AIM OF THE TASK |
The answer must be an exact transcription of all the records below.

(Collected data entries)
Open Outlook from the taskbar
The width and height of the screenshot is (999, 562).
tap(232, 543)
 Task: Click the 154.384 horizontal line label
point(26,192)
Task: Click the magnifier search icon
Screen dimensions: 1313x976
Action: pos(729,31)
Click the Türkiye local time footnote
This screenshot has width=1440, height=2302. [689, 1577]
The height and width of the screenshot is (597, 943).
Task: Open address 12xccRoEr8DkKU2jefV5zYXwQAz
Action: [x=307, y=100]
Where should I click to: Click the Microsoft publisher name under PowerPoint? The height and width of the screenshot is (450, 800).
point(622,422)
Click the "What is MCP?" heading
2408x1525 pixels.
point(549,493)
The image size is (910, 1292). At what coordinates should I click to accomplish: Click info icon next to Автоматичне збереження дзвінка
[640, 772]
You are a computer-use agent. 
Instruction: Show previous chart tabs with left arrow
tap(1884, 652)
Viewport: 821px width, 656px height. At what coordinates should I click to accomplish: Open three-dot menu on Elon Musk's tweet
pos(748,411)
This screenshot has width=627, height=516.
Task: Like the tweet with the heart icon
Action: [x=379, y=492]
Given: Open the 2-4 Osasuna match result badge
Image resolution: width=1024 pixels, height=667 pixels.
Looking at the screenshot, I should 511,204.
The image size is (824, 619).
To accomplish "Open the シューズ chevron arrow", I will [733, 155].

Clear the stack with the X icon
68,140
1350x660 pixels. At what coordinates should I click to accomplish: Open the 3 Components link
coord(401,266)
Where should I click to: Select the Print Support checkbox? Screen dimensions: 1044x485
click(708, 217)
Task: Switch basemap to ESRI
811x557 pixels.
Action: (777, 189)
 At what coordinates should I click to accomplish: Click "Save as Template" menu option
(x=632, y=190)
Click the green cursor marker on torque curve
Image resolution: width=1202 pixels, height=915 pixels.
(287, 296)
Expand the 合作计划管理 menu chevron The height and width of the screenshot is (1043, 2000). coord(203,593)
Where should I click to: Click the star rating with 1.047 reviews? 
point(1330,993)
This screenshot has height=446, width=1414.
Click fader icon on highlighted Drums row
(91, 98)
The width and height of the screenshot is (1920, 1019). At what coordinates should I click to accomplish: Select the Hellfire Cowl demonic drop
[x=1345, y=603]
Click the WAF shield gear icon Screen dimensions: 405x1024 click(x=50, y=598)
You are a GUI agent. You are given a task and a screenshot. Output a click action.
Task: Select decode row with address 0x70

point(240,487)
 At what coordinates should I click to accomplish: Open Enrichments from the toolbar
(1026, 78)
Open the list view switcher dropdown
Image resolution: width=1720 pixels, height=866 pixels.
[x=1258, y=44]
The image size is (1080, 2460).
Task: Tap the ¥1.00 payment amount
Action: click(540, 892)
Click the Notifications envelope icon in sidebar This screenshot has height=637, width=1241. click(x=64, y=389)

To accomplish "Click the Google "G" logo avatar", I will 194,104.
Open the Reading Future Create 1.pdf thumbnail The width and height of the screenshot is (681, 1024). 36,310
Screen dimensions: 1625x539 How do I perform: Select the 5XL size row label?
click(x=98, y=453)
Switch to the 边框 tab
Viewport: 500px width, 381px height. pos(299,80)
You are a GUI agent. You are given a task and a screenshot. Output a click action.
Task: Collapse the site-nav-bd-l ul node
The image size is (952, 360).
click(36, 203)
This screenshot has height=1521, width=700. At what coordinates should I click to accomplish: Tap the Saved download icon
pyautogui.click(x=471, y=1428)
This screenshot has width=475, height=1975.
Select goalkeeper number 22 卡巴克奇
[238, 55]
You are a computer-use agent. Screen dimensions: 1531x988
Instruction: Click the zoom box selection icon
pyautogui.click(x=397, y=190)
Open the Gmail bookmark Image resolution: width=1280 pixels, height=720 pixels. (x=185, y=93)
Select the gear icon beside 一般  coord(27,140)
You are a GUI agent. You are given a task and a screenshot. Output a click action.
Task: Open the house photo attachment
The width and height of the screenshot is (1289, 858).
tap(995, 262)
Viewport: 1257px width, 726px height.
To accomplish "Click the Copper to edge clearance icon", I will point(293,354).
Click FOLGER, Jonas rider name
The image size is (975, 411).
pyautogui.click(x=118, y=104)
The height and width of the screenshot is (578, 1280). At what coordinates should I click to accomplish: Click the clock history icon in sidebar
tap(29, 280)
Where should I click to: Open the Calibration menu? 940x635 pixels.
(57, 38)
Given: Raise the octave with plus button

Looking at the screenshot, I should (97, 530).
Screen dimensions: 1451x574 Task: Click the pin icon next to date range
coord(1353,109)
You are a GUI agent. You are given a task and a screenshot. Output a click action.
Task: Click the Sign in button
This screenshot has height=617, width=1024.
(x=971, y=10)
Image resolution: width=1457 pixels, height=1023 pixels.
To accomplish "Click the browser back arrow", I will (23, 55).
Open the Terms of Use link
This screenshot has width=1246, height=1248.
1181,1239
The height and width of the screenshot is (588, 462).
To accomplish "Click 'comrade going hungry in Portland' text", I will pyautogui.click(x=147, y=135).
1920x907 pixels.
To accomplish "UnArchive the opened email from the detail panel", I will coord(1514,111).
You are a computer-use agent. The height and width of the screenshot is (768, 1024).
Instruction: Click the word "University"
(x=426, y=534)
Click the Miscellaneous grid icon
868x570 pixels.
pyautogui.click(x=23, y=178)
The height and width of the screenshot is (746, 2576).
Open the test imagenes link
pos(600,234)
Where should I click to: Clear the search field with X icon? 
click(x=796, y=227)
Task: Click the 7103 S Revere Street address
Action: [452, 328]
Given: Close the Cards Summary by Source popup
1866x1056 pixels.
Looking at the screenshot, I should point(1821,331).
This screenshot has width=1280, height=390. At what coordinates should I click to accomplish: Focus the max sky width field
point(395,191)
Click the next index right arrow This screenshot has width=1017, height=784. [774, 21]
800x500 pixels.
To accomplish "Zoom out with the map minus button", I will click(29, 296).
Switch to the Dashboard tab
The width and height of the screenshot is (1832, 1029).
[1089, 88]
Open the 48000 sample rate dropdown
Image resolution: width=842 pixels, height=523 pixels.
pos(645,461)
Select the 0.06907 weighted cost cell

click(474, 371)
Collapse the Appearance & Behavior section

OUTPUT OF THE EXERCISE |
Open Outlook from the taskbar
The width and height of the screenshot is (999, 562).
tap(232, 543)
 Task: Click the 154.384 horizontal line label
point(26,192)
Task: Click the magnifier search icon
Screen dimensions: 1313x976
Action: pos(729,31)
Click the Türkiye local time footnote
This screenshot has width=1440, height=2302. [689, 1577]
The height and width of the screenshot is (597, 943).
Task: Open address 12xccRoEr8DkKU2jefV5zYXwQAz
Action: [x=307, y=100]
Where should I click to: Click the Microsoft publisher name under PowerPoint? The height and width of the screenshot is (450, 800).
point(622,422)
Click the "What is MCP?" heading
2408x1525 pixels.
point(549,493)
The image size is (910, 1292). At what coordinates should I click to accomplish: Click info icon next to Автоматичне збереження дзвінка
[640, 772]
You are a computer-use agent. 
Instruction: Show previous chart tabs with left arrow
tap(1884, 652)
Viewport: 821px width, 656px height. At what coordinates should I click to accomplish: Open three-dot menu on Elon Musk's tweet
pos(748,411)
This screenshot has width=627, height=516.
Task: Like the tweet with the heart icon
Action: [x=379, y=492]
Given: Open the 2-4 Osasuna match result badge
Image resolution: width=1024 pixels, height=667 pixels.
Looking at the screenshot, I should 511,204.
The image size is (824, 619).
To accomplish "Open the シューズ chevron arrow", I will [733, 155].

Clear the stack with the X icon
68,140
1350x660 pixels. At what coordinates should I click to accomplish: Open the 3 Components link
coord(401,266)
Where should I click to: Select the Print Support checkbox? Screen dimensions: 1044x485
click(708, 217)
Task: Switch basemap to ESRI
811x557 pixels.
Action: (777, 189)
 At what coordinates should I click to accomplish: Click "Save as Template" menu option
(x=632, y=190)
Click the green cursor marker on torque curve
Image resolution: width=1202 pixels, height=915 pixels.
(287, 296)
Expand the 合作计划管理 menu chevron The height and width of the screenshot is (1043, 2000). coord(203,593)
Where should I click to: Click the star rating with 1.047 reviews? 
point(1330,993)
This screenshot has height=446, width=1414.
Click fader icon on highlighted Drums row
(91, 98)
The width and height of the screenshot is (1920, 1019). At what coordinates should I click to accomplish: Select the Hellfire Cowl demonic drop
[x=1345, y=603]
Click the WAF shield gear icon Screen dimensions: 405x1024 click(x=50, y=598)
You are a GUI agent. You are given a task and a screenshot. Output a click action.
Task: Select decode row with address 0x70

point(240,487)
 At what coordinates should I click to accomplish: Open Enrichments from the toolbar
(1026, 78)
Open the list view switcher dropdown
Image resolution: width=1720 pixels, height=866 pixels.
[x=1258, y=44]
The image size is (1080, 2460).
Task: Tap the ¥1.00 payment amount
Action: click(540, 892)
Click the Notifications envelope icon in sidebar This screenshot has height=637, width=1241. click(x=64, y=389)

To accomplish "Click the Google "G" logo avatar", I will 194,104.
Open the Reading Future Create 1.pdf thumbnail The width and height of the screenshot is (681, 1024). 36,310
Screen dimensions: 1625x539 How do I perform: Select the 5XL size row label?
click(x=98, y=453)
Switch to the 边框 tab
Viewport: 500px width, 381px height. pos(299,80)
You are a GUI agent. You are given a task and a screenshot. Output a click action.
Task: Collapse the site-nav-bd-l ul node
The image size is (952, 360).
click(36, 203)
This screenshot has height=1521, width=700. At what coordinates should I click to accomplish: Tap the Saved download icon
pyautogui.click(x=471, y=1428)
This screenshot has width=475, height=1975.
Select goalkeeper number 22 卡巴克奇
[238, 55]
You are a computer-use agent. Screen dimensions: 1531x988
Instruction: Click the zoom box selection icon
pyautogui.click(x=397, y=190)
Open the Gmail bookmark Image resolution: width=1280 pixels, height=720 pixels. (x=185, y=93)
Select the gear icon beside 一般  coord(27,140)
You are a GUI agent. You are given a task and a screenshot. Output a click action.
Task: Open the house photo attachment
The width and height of the screenshot is (1289, 858).
tap(995, 262)
Viewport: 1257px width, 726px height.
To accomplish "Click the Copper to edge clearance icon", I will point(293,354).
Click FOLGER, Jonas rider name
The image size is (975, 411).
pyautogui.click(x=118, y=104)
The height and width of the screenshot is (578, 1280). At what coordinates should I click to accomplish: Click the clock history icon in sidebar
tap(29, 280)
Where should I click to: Open the Calibration menu? 940x635 pixels.
(57, 38)
Given: Raise the octave with plus button

Looking at the screenshot, I should (97, 530).
Screen dimensions: 1451x574 Task: Click the pin icon next to date range
coord(1353,109)
You are a GUI agent. You are given a task and a screenshot. Output a click action.
Task: Click the Sign in button
This screenshot has height=617, width=1024.
(x=971, y=10)
Image resolution: width=1457 pixels, height=1023 pixels.
To accomplish "Click the browser back arrow", I will (23, 55).
Open the Terms of Use link
This screenshot has width=1246, height=1248.
1181,1239
The height and width of the screenshot is (588, 462).
To accomplish "Click 'comrade going hungry in Portland' text", I will pyautogui.click(x=147, y=135).
1920x907 pixels.
To accomplish "UnArchive the opened email from the detail panel", I will coord(1514,111).
You are a computer-use agent. The height and width of the screenshot is (768, 1024).
Instruction: Click the word "University"
(x=426, y=534)
Click the Miscellaneous grid icon
868x570 pixels.
pyautogui.click(x=23, y=178)
The height and width of the screenshot is (746, 2576).
Open the test imagenes link
pos(600,234)
Where should I click to: Clear the search field with X icon? 
click(x=796, y=227)
Task: Click the 7103 S Revere Street address
Action: [452, 328]
Given: Close the Cards Summary by Source popup
1866x1056 pixels.
Looking at the screenshot, I should point(1821,331).
This screenshot has width=1280, height=390. At what coordinates should I click to accomplish: Focus the max sky width field
point(395,191)
Click the next index right arrow This screenshot has width=1017, height=784. [774, 21]
800x500 pixels.
To accomplish "Zoom out with the map minus button", I will click(29, 296).
Switch to the Dashboard tab
The width and height of the screenshot is (1832, 1029).
[1089, 88]
Open the 48000 sample rate dropdown
Image resolution: width=842 pixels, height=523 pixels.
pos(645,461)
Select the 0.06907 weighted cost cell

click(474, 371)
Collapse the Appearance & Behavior section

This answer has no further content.